Hi again,
As promised, a little more information about the inner working of duplicate checking, hoping this will make it clear why sometimes groups or references are greyed out unexpectedly.
When “get new duplicates” is clicked, the grouping algorithm evaluates (and quantifies) the differences between all evaluated references. It then groups them together, choosing the groups in the way that minimises the differences within each group. In this phase, the “Master Item” is chosen, selecting the group member that has the minimum overall difference with all the other group members. In this way the automatically selected master is the one that has the highest chance of being a legitimate representative of the group.
This approach works very well initially, but it starts to show its limits when “get new duplicates” is clicked more than once, normally after importing new items into a review. At this stage, it is necessary to match the fresh “get duplicates” results with what is already present in the database (so not to lose what marking work has already been done). The only legitimate way to do this is to compare master items; whenever they match, the system will assume that the new and old groups are the same and add any additional new group member to the existing one. If a group (or better, its master item) in the new results does not match any existing group, a new group is created, and all of its members are inserted in the database. This works perfectly for groups that are new, but doesn’t in the case the group is not new but has a new master.
Since the master is chosen automatically as the best representative of a group, and since similarity scores are provided only between the master and the other group members, when new references have been imported, and “get new duplicates” is triggered, the resulting groups might have a new master, making the corresponding old group outdated (in conceptual terms). The problem is that the old groups might have been already evaluated (automatically or manually), so disabling (and discharging) the old group doesn’t look like a wise choice. My solution was to provide two mechanisms to manually recover from these awkward situations: (a) disabling items already “marked as duplicates” and (b) providing a way to merge two groups.
(a) has two separate parts: first, group members that are already marked as duplicates are greyed out individually. Second, if a group has a master item that is already marked as duplicate somewhere else, then the whole group is disabled (greyed out). This second safeguard is there to prevent the creation of meaningless duplicate chains, where item A is marked as duplicate of B and B is marked as duplicate of C.
(b) is quite simple, as explained in the previous post, it is just a shortcut to manually add items from group X into group Y, it is entirely reversible and it will ignore items that are present in both groups.
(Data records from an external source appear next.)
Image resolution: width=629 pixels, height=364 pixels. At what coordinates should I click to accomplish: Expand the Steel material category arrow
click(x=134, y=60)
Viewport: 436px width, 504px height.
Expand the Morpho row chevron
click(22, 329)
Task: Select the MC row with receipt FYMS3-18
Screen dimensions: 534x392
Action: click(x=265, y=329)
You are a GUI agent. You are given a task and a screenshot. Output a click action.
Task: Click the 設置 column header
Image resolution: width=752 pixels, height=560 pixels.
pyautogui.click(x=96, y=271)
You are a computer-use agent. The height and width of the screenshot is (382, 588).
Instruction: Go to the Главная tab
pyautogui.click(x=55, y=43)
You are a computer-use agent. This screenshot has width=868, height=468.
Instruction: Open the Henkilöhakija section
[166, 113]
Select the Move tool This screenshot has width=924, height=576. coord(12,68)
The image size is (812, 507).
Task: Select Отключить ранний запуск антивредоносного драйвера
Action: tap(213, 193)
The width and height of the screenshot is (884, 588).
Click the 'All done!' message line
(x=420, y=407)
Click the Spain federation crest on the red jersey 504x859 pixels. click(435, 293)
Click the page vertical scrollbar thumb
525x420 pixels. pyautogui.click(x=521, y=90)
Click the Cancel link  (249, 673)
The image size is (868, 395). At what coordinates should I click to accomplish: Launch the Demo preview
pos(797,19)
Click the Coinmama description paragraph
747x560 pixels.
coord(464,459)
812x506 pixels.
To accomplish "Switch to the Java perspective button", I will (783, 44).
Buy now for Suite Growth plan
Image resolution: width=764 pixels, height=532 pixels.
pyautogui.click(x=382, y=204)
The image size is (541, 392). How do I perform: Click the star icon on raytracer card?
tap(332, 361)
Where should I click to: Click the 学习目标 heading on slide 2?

Finally, I have realised that a third component is missing! What I’m describing here usually happens for large reviews, which have more than 10000 references, and could easily have thousands of duplicate groups. In such situations, dealing with multiple versions of the same groups might be difficult, as manually finding the related groups can be difficult and time consuming. For this reason, the additional function that I’m planning to write is something like (details might change in due course):
(c) Find related groups. This would be a mechanism to list the groups that share some items (including manually added items), so that applying (b), and/or untangling overlapping groups in other ways (see previous post) will be a simple matter of point and click.
Unfortunately, I’m still buried under another big project: I’m currently testing our online shop. I believe this is the most waited-for new feature and hence has the highest priority (apart from user support, of course!).
Thanks for reading,
Sergio